2 Cars travelling from towns- challenging problem

i have a problem really bugging me

2 cars from different towns town A and town B travel in opposite directions from 1 town to another. they meet at town C.the car from A completed thejourney from C to B in 45 minutes at a steady rate of 64/kms an hour. The other car completes the journey from C to A in 20 minutes. how fast was the car from B going?

i know that the car from B goes from B to C in the same time as the car from A goes from A to C.

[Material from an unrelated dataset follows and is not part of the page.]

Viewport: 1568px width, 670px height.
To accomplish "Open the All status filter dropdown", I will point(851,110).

please show how i can do this problem, and please don't say "guess and check"

thanks

Re: 2 Cars travelling from towns- challenging problem

Can you make a diagram of your problem first?

Re: 2 Cars travelling from towns- challenging problem

A-->c------45m---->B-64km/h

A<-------20m---C<--B-xkm/h

find x

m=minutes

Re: 2 Cars travelling from towns- challenging problem

You need to assume a few more things:

1) They leave at the same time.

2) Both their velocites are constant during the journey (in particular, the A car is moving at 64 km/h during its trip from A to C).

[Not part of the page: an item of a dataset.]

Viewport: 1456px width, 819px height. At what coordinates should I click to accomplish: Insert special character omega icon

If you put all the information you know into equations, you'll then have enough to solve the problem. The way I did it, I had 3 equations with 3 unknowns that I had to solve for the velocity of the B car. A square root was involved. You might or might not get that depending on how you set things up.

Hint#1: "meeting at C" and "leaving at the same time" together say that the time for the A car to travel from A to C is the same time it takes the B car to travel from B to C. You'll need to use that. (Hmmm... it's a hint that you already included in your original post, so I guess it ain't such a big hint.)

Hint #2: Keep careful track of what's known and what's unknown. And label your variables.

Hint #3: Be consistent with your units. One of the first things that jumps out at me in this problem is that the speed is in km per HOUR, but the times are in MINUTES. Convert it all into the same time units from the very beginning. I'd suggest hours, so that 45 minutes = 3/4 hour, and 20 minutes = 1/3 hour.

Good luck!

Re: 2 Cars travelling from towns- challenging problem

Hello, bigidiotzz!

Quote:

Car-1 travels from town A to town B.

At the same time, Car-2 travels from town B to town A.

They meet at town C.

Car-1 completed the journey from C to B in 45 minutes at a steady rate of 64 kph.

Car-2 completed the journey from C to A in 20 minutes.

How fast was Car-2 going?

Code:

` Car-1`

: 64t : 48 :

A * - - - - > * - - - > * B

C

Car-1 travels at 64 kph.

In the first $\displaystyle t$ hours, it travels $\displaystyle 64t$ km to town C.

Then it takes 45 minutes $\displaystyle (\tfrac{3}{4}\text{ hour})$ to get to town A.

Hence: .$\displaystyle CB \:=\:64\left(\tfrac{3}{4}\right) \:=\: 48\text{ km.}$

Let $\displaystyle x$ = speed of Car-2.

Code:

` A * < - - - - * < - - - * B`

: x/3 C xt :

Car-2

In the same $\displaystyle t$ hours, Car-2 travels $\displaystyle xt$ km to town C.

Then it takes 20 minutes $\displaystyle (\tfrac{1}{3}\text{ hour})$ to get to town A.

Hence: .$\displaystyle CA \:=\:x\left(\tfrac{1}{3}\right) \:=\:\tfrac{x}{3}\text{ km.}$

We have: .$\displaystyle AC = CA \quad\Rightarrow\quad 64t \,=\,\frac{x}{3} \quad\Rightarrow\quad t \:=\:\frac{x}{192}\;\;[1]$

We have: .$\displaystyle BC = CB \quad\Rightarrow\quad xt \,=\,48 \quad\Rightarrow\quad t \:=\:\frac{48}{x} \;\;[2]$

Equate [1] and [2]: .$\displaystyle \frac{x}{192} \:=\:\frac{48}{x} \quad\Rightarrow\quad x^2 \:=\:9216$

$\displaystyle \text{Therefore: }\:x \;=\;96\text{ km/hr}$

Re: 2 Cars travelling from towns- challenging problem

Thank you so much! Finally I understand how this works.